## TASKS TO COMPLETE
**A)** In the Oracle RAC on VxRail write-up, how many P570F nodes made up the VxRail clusters, and how were they split?
**B)** Mark each statement yes or no according to the Oracle RAC on VxRail write-up, and quote the words that decide it: (i) VxRail Manager adds new nodes only after taking the cluster offline. (ii) Total application response time stayed at 20 milliseconds or less as RAC nodes went from one to four. (iii) Larger databases pushed the TPM well above one million transactions.
**C)** Continue the Oracle RAC on VxRail write-up from its last sentence.

## GIVEN PASSAGE
--- BEGIN ---

The RAC solution with VxRail scaled-out easily — you simply add a new node to join an existing VxRail cluster. The VxRail Manager provides a simple path that automatically discovers and non-disruptively adds each new node. VMware vSphere and vSAN can then rebalance resources and workloads across the cluster, creating a single resource pool for compute and storage.
The VxRail clusters were built with eight P570F nodes; four for the VCF Management Domain and four for the Oracle RAC Workload Domain.
Specifics on the build, including the hardware and software used, are detailed within the reference architecture. It also provides information on the testing, tools used, and results.
This graph shows the performance of TPM and Response Time when increasing the RAC node count from one to four. Notice that the average TPM increased with near-linear trendline (shown by the dotted line) as additional RAC nodes were added, while total application response time was maintained at 20 milliseconds or less.
Note: TPM near-linear trendline is shown in the above graph (blue dotted line), As additional RAC nodes are added, an increase in performance is seen as well as an increase in RAC high availability. TPM linear performance (scale equal performance per each note) growth is not achieved due to RAC nodes’ dependency on concurrency of access, instance, network, or other factors. See the RA for additional performance related information.
Summary of performance
Different-sized databases kept the TPM at the same level (about one million transactions) while keeping the application response time at 20ms or below. When increasing the database size, the physical read and write IOPS increased near-linearly, as reported from the Oracle AWR. This indicated that more read and write I/O requests were served by the backend storage, under the same configuration. Overall, when the peak client IOPS was up to 100,000, vSAN still provided excellent storage performance at sub-milliseconds at read and single-digit milliseconds latency at write.

--- END ---

## Pointing entries for text and elements
--- BEGIN ---

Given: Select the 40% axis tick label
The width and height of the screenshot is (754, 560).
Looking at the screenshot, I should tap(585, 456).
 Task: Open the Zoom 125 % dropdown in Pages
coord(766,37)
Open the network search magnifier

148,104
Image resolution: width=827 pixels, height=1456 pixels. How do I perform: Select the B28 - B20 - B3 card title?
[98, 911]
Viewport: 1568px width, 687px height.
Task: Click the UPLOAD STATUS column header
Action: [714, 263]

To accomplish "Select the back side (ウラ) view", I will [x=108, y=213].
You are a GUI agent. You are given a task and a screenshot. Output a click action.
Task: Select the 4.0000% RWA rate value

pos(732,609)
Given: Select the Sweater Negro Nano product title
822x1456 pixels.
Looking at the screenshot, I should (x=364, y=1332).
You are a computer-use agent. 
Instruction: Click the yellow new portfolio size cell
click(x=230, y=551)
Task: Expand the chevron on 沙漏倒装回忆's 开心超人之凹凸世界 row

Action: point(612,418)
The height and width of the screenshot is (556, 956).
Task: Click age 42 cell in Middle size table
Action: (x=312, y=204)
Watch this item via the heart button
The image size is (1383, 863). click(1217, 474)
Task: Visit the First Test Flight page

--- END ---

## RESULTS FOR EACH TASK
**A)** Eight P570F nodes: four for the VCF Management Domain and four for the Oracle RAC Workload Domain.

**B)**
(i) No: "automatically discovers and non-disruptively adds each new node"
(ii) Yes: "total application response time was maintained at 20 milliseconds or less"
(iii) No: "Different-sized databases kept the TPM at the same level (about one million transactions)"

**C)**
Sidebar about Oracle licensing: While not mentioned in the RA; the VxRail offers several facilities to both control Oracle licenses and in some cases eliminates the need for costly licensed options. These include a broad choice of CPU core configurations, some with fewer cores and higher processing power per core, to maximize the customer’s Oracle workload performance while minimizing the license requirements. Costly add on options such as encryption and compression can be provided via vSAN and are handled by VxRail. Further, and the vSphere hypervisor features, like DRS, allow Oracle VMs to be contained to only licensed nodes.
You can speak to a Dell Technologies’ Oracle specialist for more details on how to control Oracle licensing costs for VMware environments.
Conclusion
Oracle Database 19c on VxRail offers customers performance, scalability, reliability, and security for all their operational and analytical workloads. The Oracle RAC on VxRail test environment was first created to highlight the architecture. It also had the added benefit of showcasing the great performance VxRail delivers. If you need more performance, it is simple to adjust the configuration by adding more VxRail nodes to the cluster. If you need more storage, add more drives to meet the scale required of the database. Dell Technologies has Oracle specialists to ensure the VxRail cluster will meet the scale and performance outcomes desired for Oracle environments.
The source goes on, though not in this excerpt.